| TESTO DELLA PAGINA |
******
In caso di morte imminente è invece possibile che nel cervello questo sistema di filtraggio venga rimosso, con il risultato che parti solitamente non attive diventino attive permettendo alla persona morente di avere accesso all’intera coscienza: «Tutti i tuoi pensieri, tutti i tuoi ricordi, tutto ciò che è stato immagazzinato prima», ha detto Parnia. Sebbene il beneficio evolutivo di questo ipotetico meccanismo non sia chiaro, questo tipo di esperienze potrebbe «preparare le persone alla transizione dalla vita alla morte».

Indipendentemente dall’ipotesi di spiegazione delle NDE, lo studio pubblicato su Resuscitation pone una serie di domande riguardo alle conoscenze sulla resistenza del cervello a fronte della prolungata privazione di ossigeno. «L’idea tradizionale è che il cervello muoia, una volta privato di ossigeno per 5-10 minuti», ha detto Parnia, aggiungendo che i risultati dello studio suggeriscono una capacità di resistenza a periodi più lunghi, «il che apre nuove strade per trovare trattamenti per i danni cerebrali in futuro».

Lakhmir Chawla, un medico dell’unità di terapia intensiva dell’ospedale Jennifer Moreno di San Diego, in California, e autore di sull’attività cerebrale in pazienti morenti sottoposti a EEG, ha detto a Scientific American che i dati raccolti dal gruppo di ricerca guidato da Parnia forniscono alcune importanti indicazioni. Per prima cosa suggeriscono che sarebbe opportuno «trattare le persone che stanno ricevendo la rianimazione cardiopolmonare come se fossero sveglie» (cosa che «raramente facciamo», ha aggiunto). I medici potrebbero inoltre considerare, per quei pazienti che considerano non più salvabili, di permettere ai loro familiari di salutarli, visto che «i pazienti potrebbero ancora essere in grado di sentirli».
******
| COSA FARE |
Nel testo della pagina, perché i medici potrebbero permettere ai familiari di salutare i pazienti che considerano non più salvabili? Rispondi in una o due frasi.

| DATI REGISTRATI |
******
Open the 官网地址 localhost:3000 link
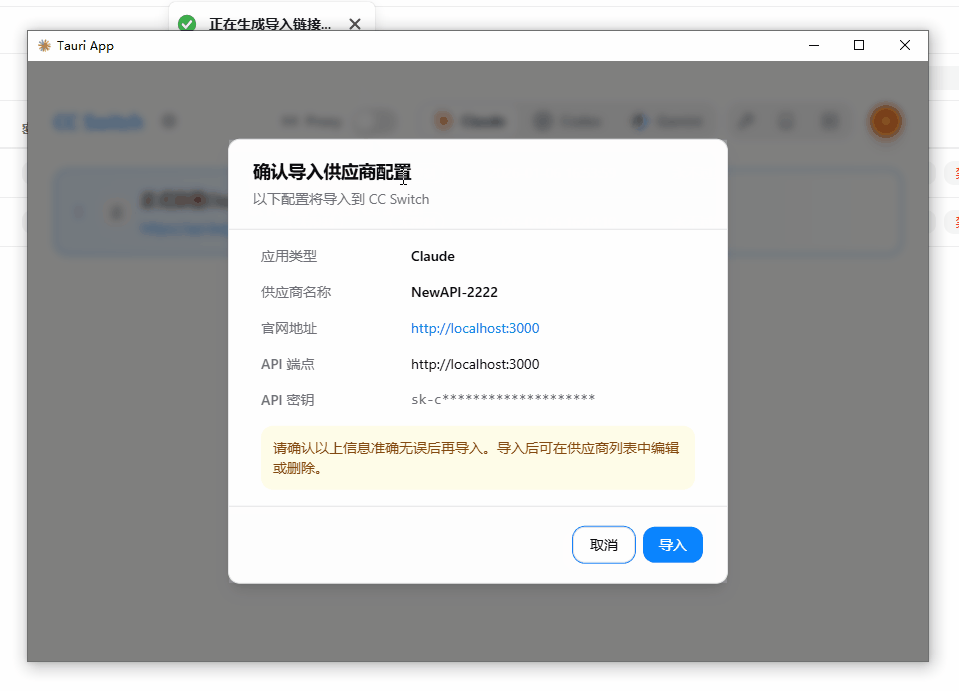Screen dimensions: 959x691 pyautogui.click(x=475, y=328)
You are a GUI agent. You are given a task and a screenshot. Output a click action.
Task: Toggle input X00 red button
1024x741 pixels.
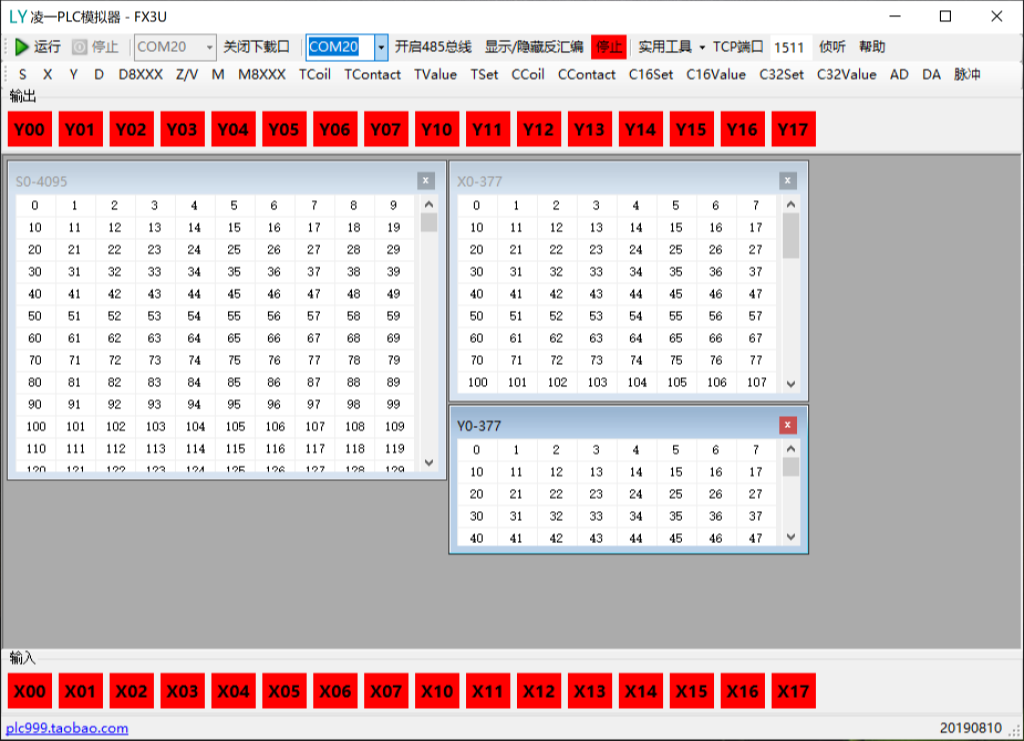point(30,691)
******
| SOLUZIONE SVOLTA |
Perché, come ha detto Lakhmir Chawla commentando i dati raccolti dal gruppo guidato da Parnia, «i pazienti potrebbero ancora essere in grado di sentirli».